23 minutes et 39 secondes de
canulars, de demi-vérités, de supposés témoignages authentiques, d’explications
fumeuses et pseudo-scientifiques et de légendes urbaines sur le mariage intéressé
entre la télévision, la science et la publicité. Je ne compte plus les gens qui
y croyaient dur comme fer et cela, même, plusieurs années après la divulgation
publique du canular. C’est exactement ce
que font Jean-Denis Pendanx et Laurent Galandon dans A Fake Story, une
bande dessinée réjouissante publiée chez Futuropolis.
30 octobre 1938, Orson Welles et son Mercury Theater
proposent aux auditeurs de CBS une adaptation radiophonique de La guerre des mondes d’H.G.

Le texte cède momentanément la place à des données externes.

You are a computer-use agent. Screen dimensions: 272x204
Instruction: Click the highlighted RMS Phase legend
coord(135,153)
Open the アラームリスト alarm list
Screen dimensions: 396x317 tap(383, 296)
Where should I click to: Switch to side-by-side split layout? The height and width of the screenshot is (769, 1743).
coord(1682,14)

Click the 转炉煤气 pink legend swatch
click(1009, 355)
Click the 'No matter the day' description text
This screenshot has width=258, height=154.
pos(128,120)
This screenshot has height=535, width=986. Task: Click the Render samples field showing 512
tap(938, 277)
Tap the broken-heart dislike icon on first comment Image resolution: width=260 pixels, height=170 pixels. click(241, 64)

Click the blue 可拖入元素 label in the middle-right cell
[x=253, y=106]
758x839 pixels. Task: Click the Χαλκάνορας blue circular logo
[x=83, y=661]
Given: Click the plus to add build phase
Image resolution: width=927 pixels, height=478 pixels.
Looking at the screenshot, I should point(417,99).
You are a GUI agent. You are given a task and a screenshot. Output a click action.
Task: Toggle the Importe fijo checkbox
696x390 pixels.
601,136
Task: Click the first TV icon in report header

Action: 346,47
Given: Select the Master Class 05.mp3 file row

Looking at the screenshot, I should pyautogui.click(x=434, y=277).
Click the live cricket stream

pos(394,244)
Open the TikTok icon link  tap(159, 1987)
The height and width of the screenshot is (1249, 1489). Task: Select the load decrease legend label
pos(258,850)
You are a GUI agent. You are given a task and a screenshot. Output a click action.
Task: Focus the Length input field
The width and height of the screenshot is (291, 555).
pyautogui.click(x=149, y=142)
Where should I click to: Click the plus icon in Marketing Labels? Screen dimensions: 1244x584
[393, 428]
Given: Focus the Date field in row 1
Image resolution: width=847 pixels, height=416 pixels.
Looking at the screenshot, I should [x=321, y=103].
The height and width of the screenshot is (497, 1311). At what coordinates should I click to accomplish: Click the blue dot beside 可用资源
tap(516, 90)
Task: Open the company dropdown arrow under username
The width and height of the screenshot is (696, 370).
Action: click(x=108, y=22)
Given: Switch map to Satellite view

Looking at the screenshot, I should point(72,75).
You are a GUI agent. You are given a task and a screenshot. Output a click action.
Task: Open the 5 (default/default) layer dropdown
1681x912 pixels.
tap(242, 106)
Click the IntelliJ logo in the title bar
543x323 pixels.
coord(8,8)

Wells. Pour rendre son histoire plus crédible, le jeune prodige raconte
l’invasion martienne comme pourrait le faire une salle de nouvelles. À coup de
flashs d’informations, qui sont de plus en plus rapprochés, Welles et sa troupe
décrivent comme le feraient les reporters les différents théâtres de cette
invasion. Ce que Welles n’avait pas prévu c’était l’hystérie populaire que
provoquerait son émission. La rumeur
soutient qu’il y aurait même eu des meurtres et des suicides. Sans le savoir,
enfin j’imagine, le futur réalisateur de Citizen Kane venait de réussir le
canular parfait. Celui qui allait
devenir le modèle et qui continue de fasciner autant, 83 ans après sa
diffusion.
Douglas Burroughs
journaliste désabusé de ce que le métier est devenu et écrivain en panne
d’inspiration est mandaté par la CBS, quelques jours après l’évènement, pour
faire la lumière sur ces rumeurs. Avec l’aide de la police d’Heathcoke, il
interroge les témoins à la recherche de la vérité. Burroughs en tirera un
bouquin A Fake Story qui n’eut pas vraiment de succès et qui sera vite
oublié.
Triste destin pour une
enquête aussi importante. Pathétique
destin pour un livre qui voulait déconstruire le canular des canulars. Encore
une fois la légende occultait la vérité.
Mais peut-être pas
tant que ça. Et si l’enquête de Burroughs n’avait jamais existé ? Pire encore,
et si Burroughs lui-même n’avait jamais existé ? Et si tout ça n’était qu’un canular
sur un canular ? De quoi perdre son latin, pour ceux qui le parle bien sûr.
C’est exactement ce
que proposent avec un plaisir jouissif et un talent fou Laurent Galandon et
Jean-Denis Pendanx. Tout comme les réalisateurs de l’Affaire Bronswik,
tout comme William Karel et son fameux « documenteur » : Opération
Lune, les auteurs assemblent avec la précision d’un génial horloger fou la
difficile mécanique du canular d’exception, métissant aussi subtilement
qu’efficacement les faits réels, la fiction, la légende urbaine et les
hypothèses possibles. Le tout saupoudré du soupçon de la plausibilité
nécessaire pour que la recette soit parfaite.
Avec le résultat qu’on
se promène constamment sur le mince fil qui sépare la vérité de la vérité alternative,
la cachée. Celle qui réconforte parce qu’elle est plus attirante que l’autre.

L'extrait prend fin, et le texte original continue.